START Record excerpts

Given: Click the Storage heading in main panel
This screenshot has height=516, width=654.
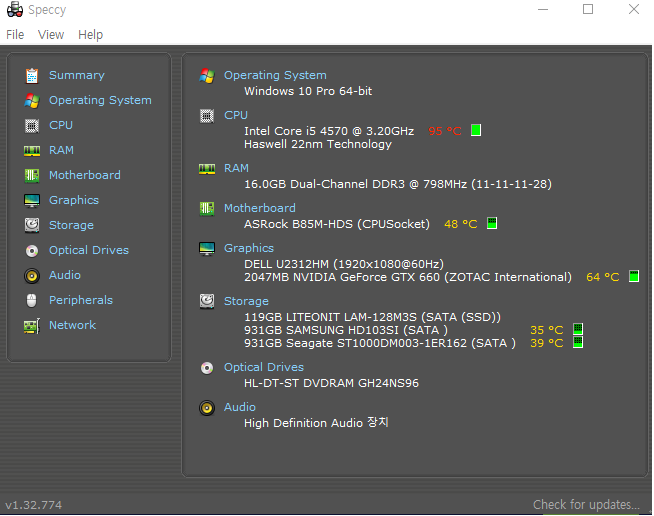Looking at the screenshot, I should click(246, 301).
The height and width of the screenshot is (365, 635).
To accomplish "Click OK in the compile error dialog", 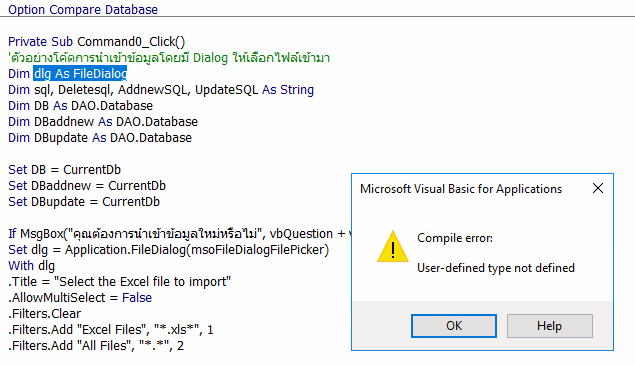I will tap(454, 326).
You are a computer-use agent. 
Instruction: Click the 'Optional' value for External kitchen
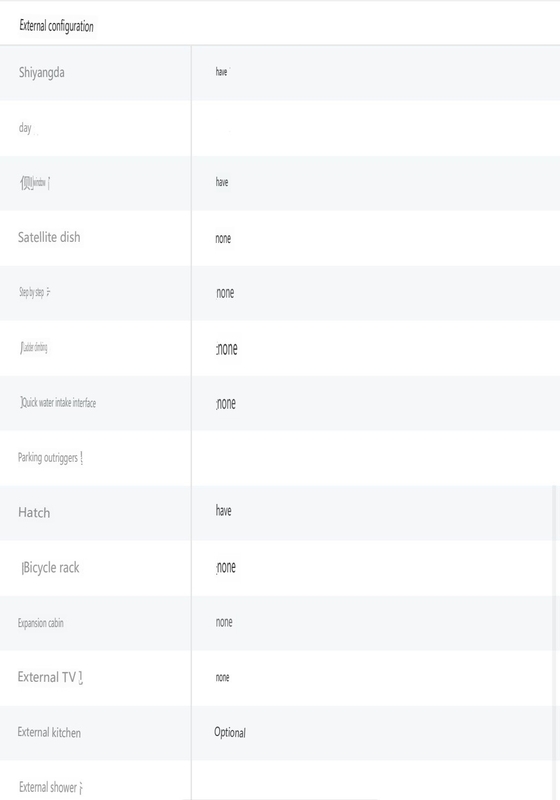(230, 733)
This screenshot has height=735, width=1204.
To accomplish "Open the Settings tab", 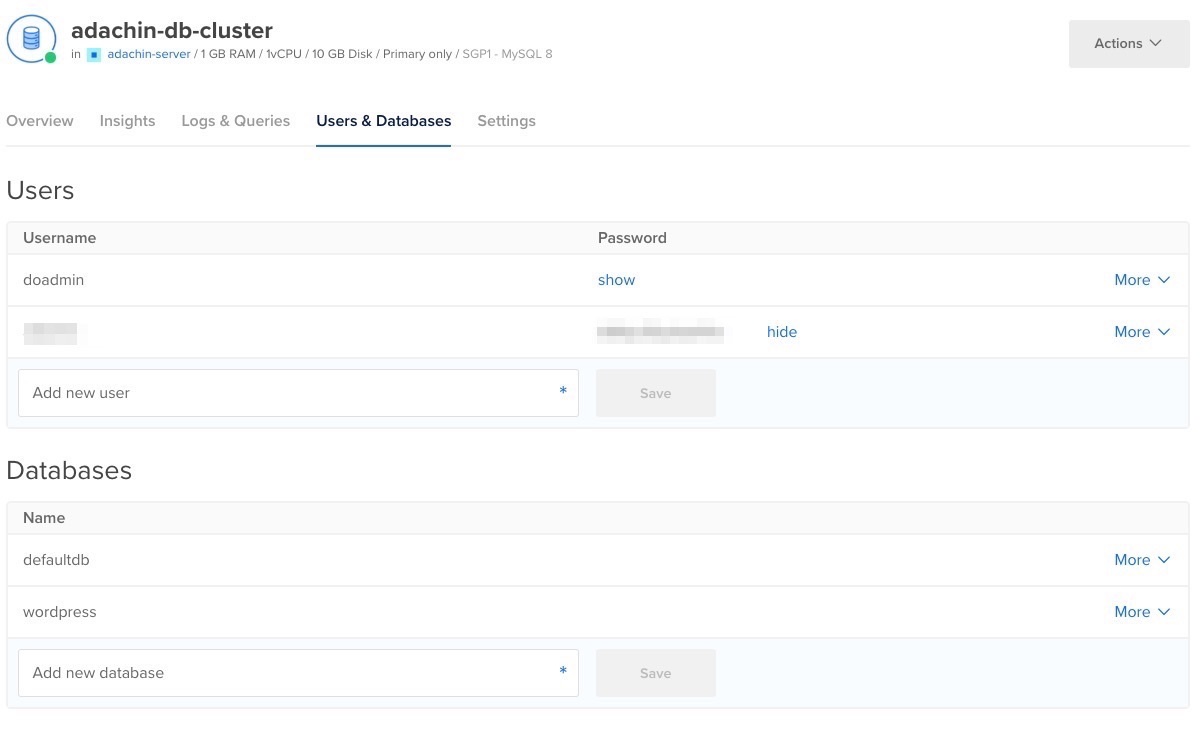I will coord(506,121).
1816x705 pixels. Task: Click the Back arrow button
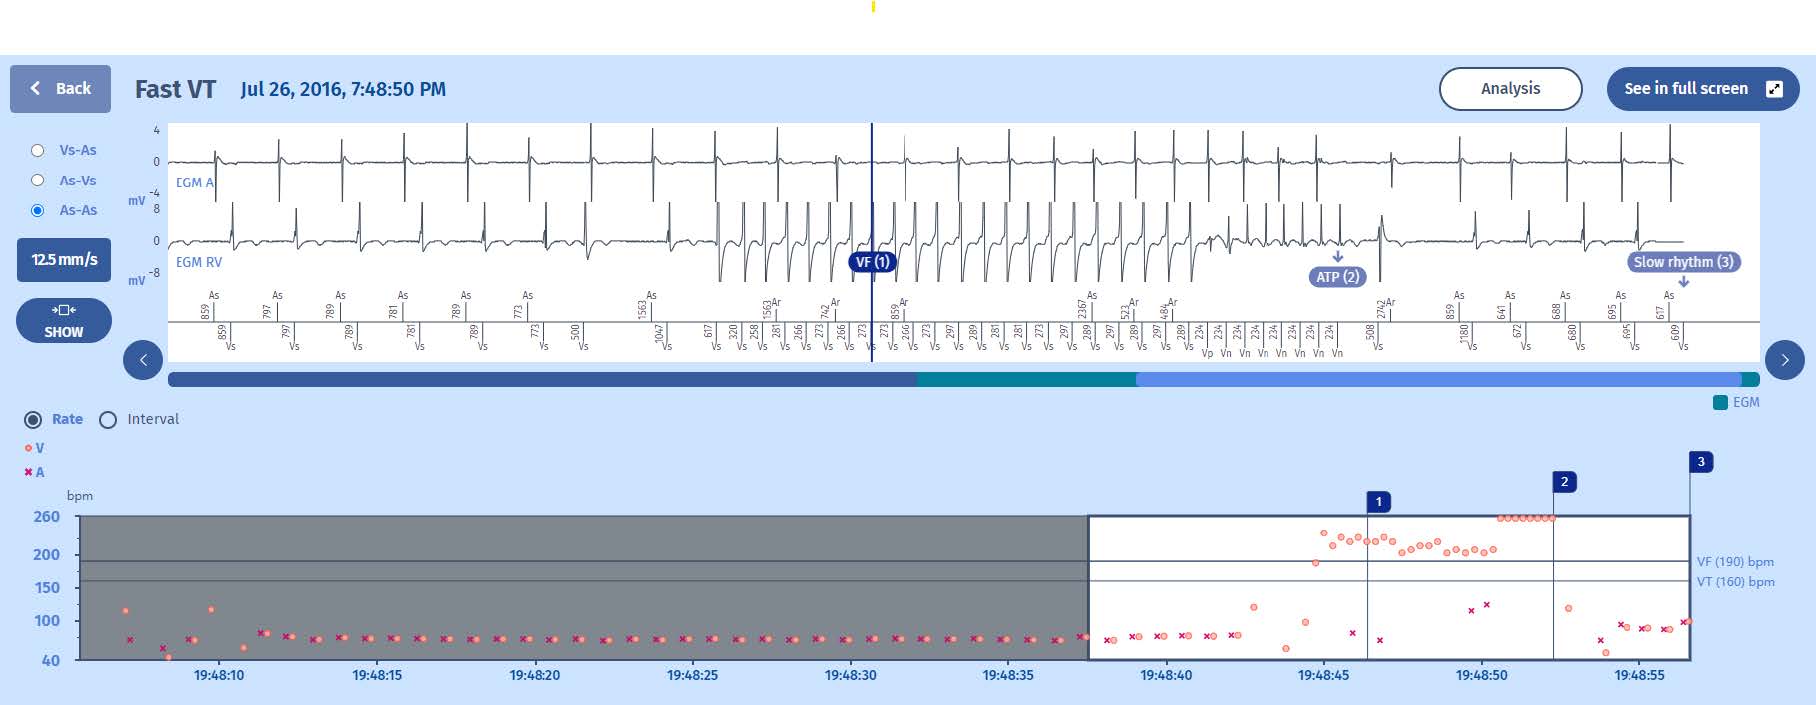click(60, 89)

END Record excerpts
START Record excerpts

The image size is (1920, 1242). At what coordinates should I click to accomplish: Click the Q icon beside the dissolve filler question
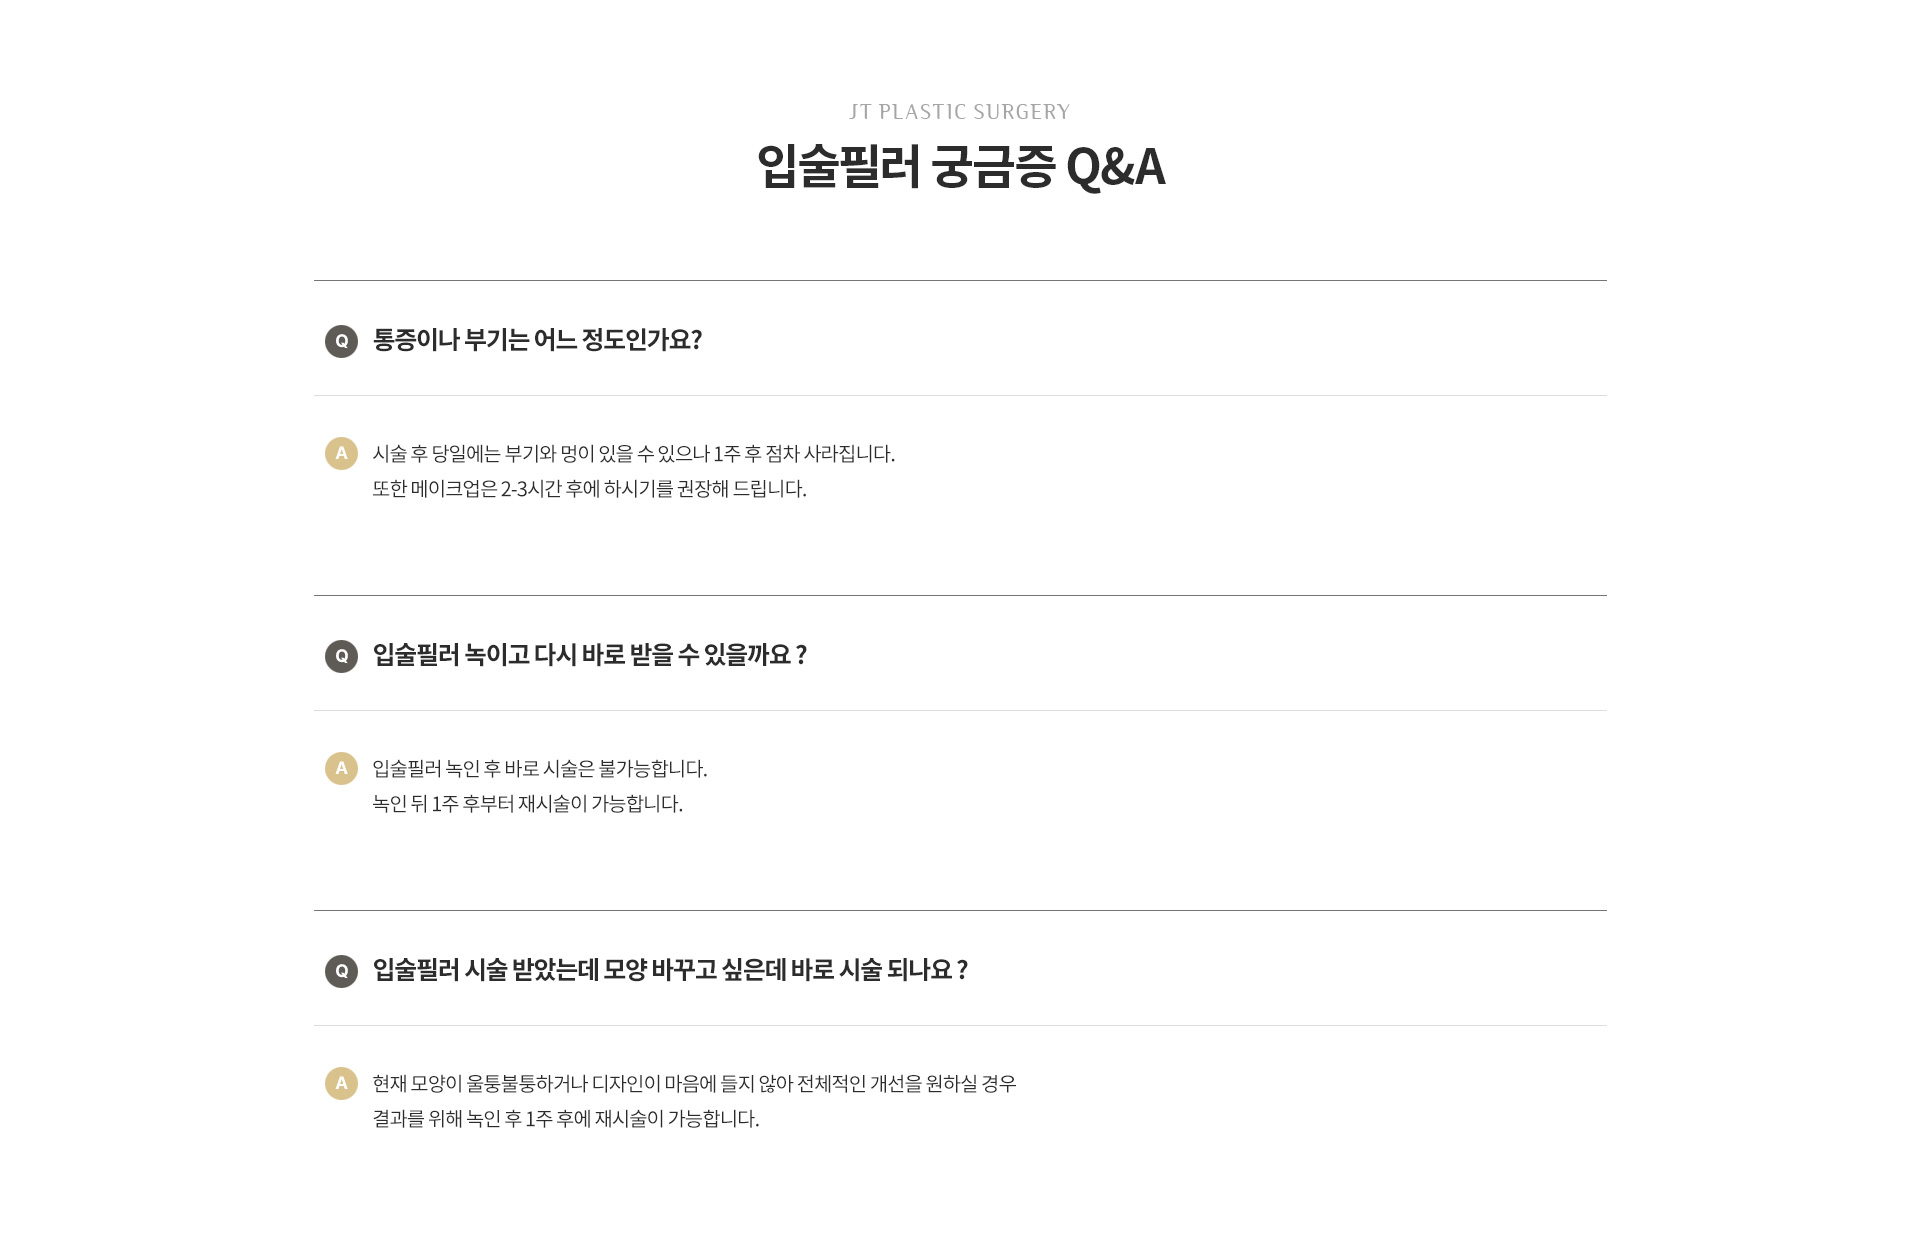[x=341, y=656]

END Record excerpts
START Record excerpts

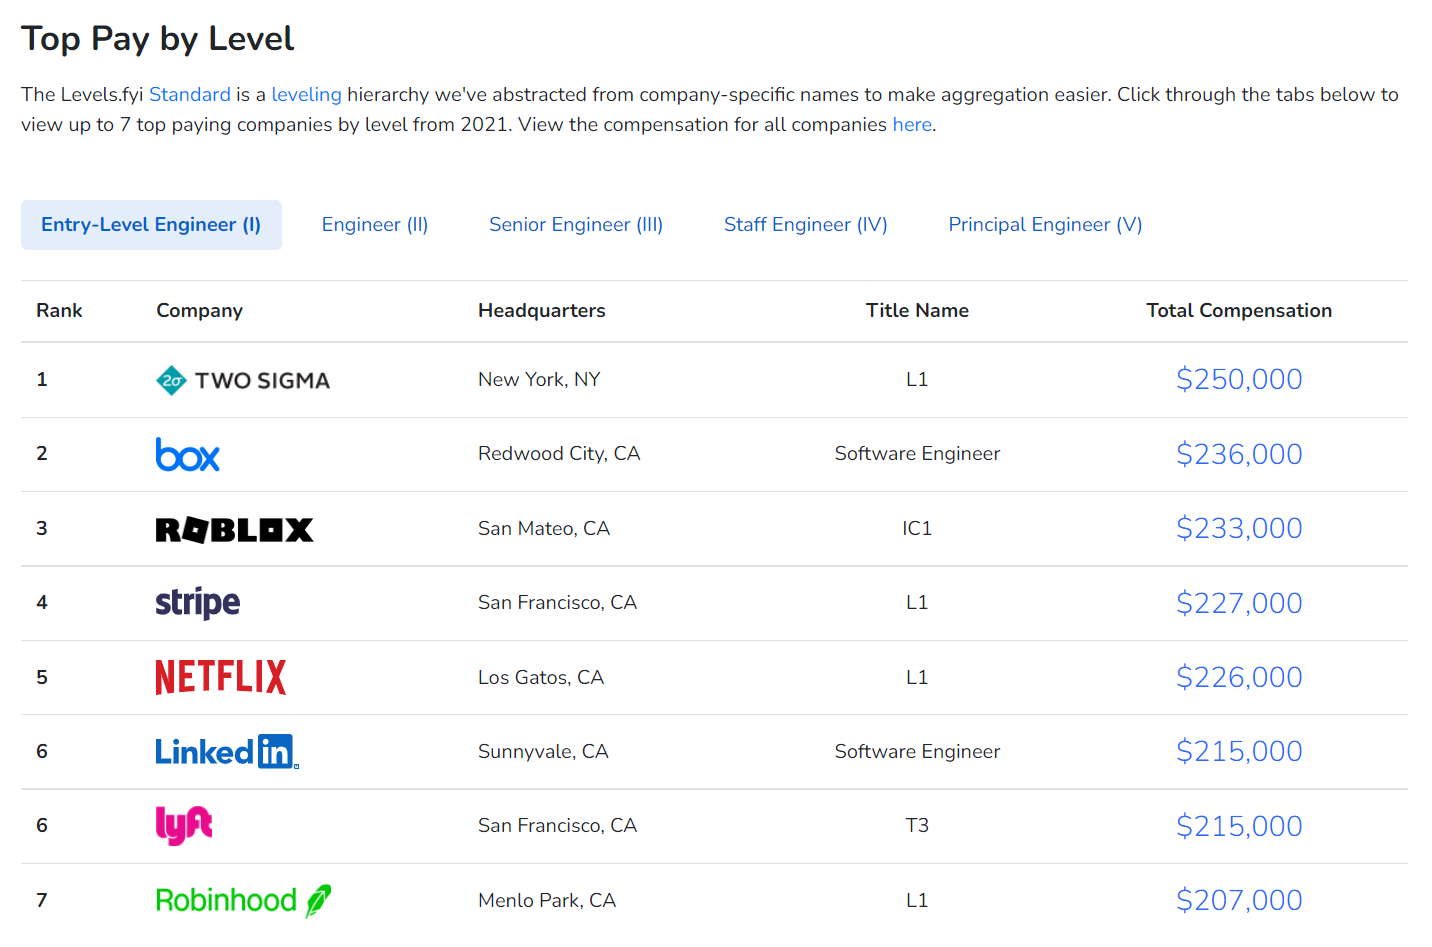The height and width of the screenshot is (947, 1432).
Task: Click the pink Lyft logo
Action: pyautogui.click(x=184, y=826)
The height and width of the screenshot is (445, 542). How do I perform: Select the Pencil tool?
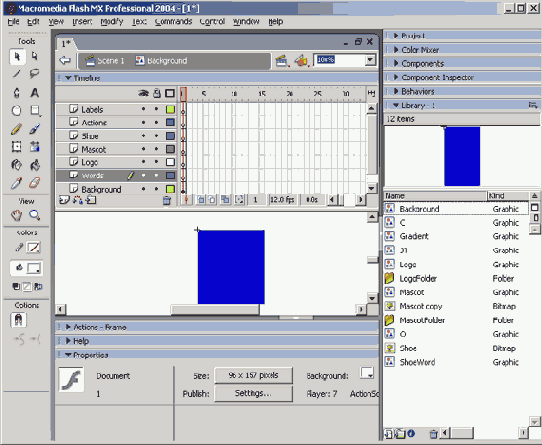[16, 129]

END Record excerpts

What you have to do:
Look above for the line with "Given: Click the" and the line with "The height and width of the screenshot is (365, 635).", then restate exactly those two lines and all lines between them, with no pictures.

Solution:
Given: Click the Storage heading in main panel
This screenshot has height=516, width=654.
Looking at the screenshot, I should click(246, 301).
The height and width of the screenshot is (365, 635).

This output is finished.